10. A display control apparatus according to claim 9, wherein said display
control apparatus is formed in a configuration of an LSI.
11. A graphic display system comprising:
display control means for controlling the display of a cursor;
a frame buffer for storing display data;
first conversion means for parallel-to-serial converting said display data
of said frame buffer;
a display unit for displaying serial display data;
cursor pattern storage means for storing a cursor pattern on a bit mapping
basis;
shift means included in said display control means for shifting parallel
cursor pattern data read from said cursor pattern storage means;
control means for controlling said shift means to shift all of said cursor
pattern data stored in said cursor pattern storage means during a vertical
blanking interval of a display on a bit-by-bit basis;
second conversion means for converting said shifted parallel cursor pattern
data into serial cursor pattern data at a display timing of said cursor;
and
combiner means for combining said display data from said first conversion
means with said serial cursor pattern data from said second conversion
means.
12. A graphic display control system comprising:
cursor pattern storage means for storing a cursor pattern;
parallel-serial conversion means for converting parallel data of a cursor
pattern read from said cursor pattern storage means into a serial cursor
pattern data to display said cursor pattern on a display screen;
shift means for shifting said read parallel cursor pattern data; and
control means for controlling said shift means to shift all of the data
from said cursor pattern storage means in a single continuous operation
during a vertical blanking interval of a display.
13. A graphic display control system for displaying data on a display,
comprising:
cursor pattern storage means for storing cursor data representing a cursor
pattern on a bit mapping basis;
a shift register connected to receive said cursor data from said cursor
pattern storage means for shifting bit-by-bit said cursor data and for
storing shifted cursor data in said cursor pattern storage means;
at least one cursor display position register for storing a display
position of a cursor;
a cursor data display register connected to receive shifted cursor data
from said cursor pattern storage means for storing said shifted cursor
data;
control circuit responsive to the display position stored in said cursor
display position register for controlling the shifting of said shift
register to shift all of the cursor data in said cursor pattern storage
means during a vertical blanking interval of said display; and
an output control circuit coupled to said cursor data display register for
outputting said shifted cursor data to a display unit for display.

Information supplied

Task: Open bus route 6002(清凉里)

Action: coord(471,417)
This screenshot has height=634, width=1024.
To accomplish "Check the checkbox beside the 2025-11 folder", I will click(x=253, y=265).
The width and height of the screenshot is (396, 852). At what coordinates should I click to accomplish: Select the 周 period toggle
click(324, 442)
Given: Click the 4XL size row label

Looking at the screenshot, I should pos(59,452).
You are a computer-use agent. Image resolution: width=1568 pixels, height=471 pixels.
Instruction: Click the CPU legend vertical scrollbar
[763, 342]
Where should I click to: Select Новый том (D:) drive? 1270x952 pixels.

Problem to work on
Please write out everything in the cursor display claims from "12. A graphic" down to "of a display.".

Solution
12. A graphic display control system comprising:
cursor pattern storage means for storing a cursor pattern;
parallel-serial conversion means for converting parallel data of a cursor
pattern read from said cursor pattern storage means into a serial cursor
pattern data to display said cursor pattern on a display screen;
shift means for shifting said read parallel cursor pattern data; and
control means for controlling said shift means to shift all of the data
from said cursor pattern storage means in a single continuous operation
during a vertical blanking interval of a display.